Tuesday, 23 February 2010

Bargaining and Banter...I mean BATNA.

In bargaining situations, your BATNA (your best alternative to a negotiated agreement) includes the alternatives a negotiator has outside the current negotiation e.g. "If I don't buy your car, I can buy my Uncle's car for £2,000" (Thompson, 2005, pg 78). Related to this is your target point and your resistance point. You should aim to discover this information from the other party, but there are rarely situations in which you should disclose yours.

In a class exercise we were instructed to act out the sale of a car in pairs - one the buyer and the other the seller. We were told that the car's market value was £5,000. In my pair, I took on the role of the buyer. In order to identify my BATNA I created my reasons for buying the car. I imagined that I was a car dealer buying the car for resale, so my best alternative to a negotiated agreement would be to find another seller who would offer me a better deal. I set my aspiration point at £3,000 and my resistance point at £4,500. I had to buy it for less than its market value in order to make a profit. Once negotiations had begun, we both began to realise that our settlement rages did not overlap, so neither of us were willing to shift our resistance points. I later found that the seller had decided not to sell the car for less that £4,700. If we had only been using distributive negotiations, it is likely that we would have reached deadlock and no deal would have been made.

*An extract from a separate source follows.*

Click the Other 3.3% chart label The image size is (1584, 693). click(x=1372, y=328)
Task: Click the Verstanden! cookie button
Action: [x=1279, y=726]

However, we then strayed into integrative bargaining, which means that other resources are brought into the equation. I disclosed the fact that it would cost me to clean the car and have it serviced before resale. The seller then agreed to have the car cleaned before handing it over. This shifted my resistance point slightly. I explained to the seller that I would be able to pay for the car and take it off her hands as soon as it was ready. This shifted the seller's reference point slightly. The seller then explained that the car has a new satellite navigation system installed (which I knew to be worth a few hundred pounds) and that I could keep the music system. This shifted my reference point a lot because I would be able to sell the car for well over the market value with these extras. As a result, we finally agreed on £4,650.

My partner and I did what theorists would call 'expanding the pie'. The trigger was when we began to share information with each other: "Negotiations would not go anywhere if negotiatiors did not communicate their interests to the other party...[however]...A negotiator should never ask the other party a question that he or she is not willing to answer truthfully" (Thompson, 2005, pg 80). We shared some of our issues, but not our resistance points. Once we discovered what issues were affecting the bargaining, we began to think of ways we could help each other resolve them: "To capitalise on different strengths of preference, negotiators need to compare and contrast issues and trade them off" (Thompson, 2005, pg 81).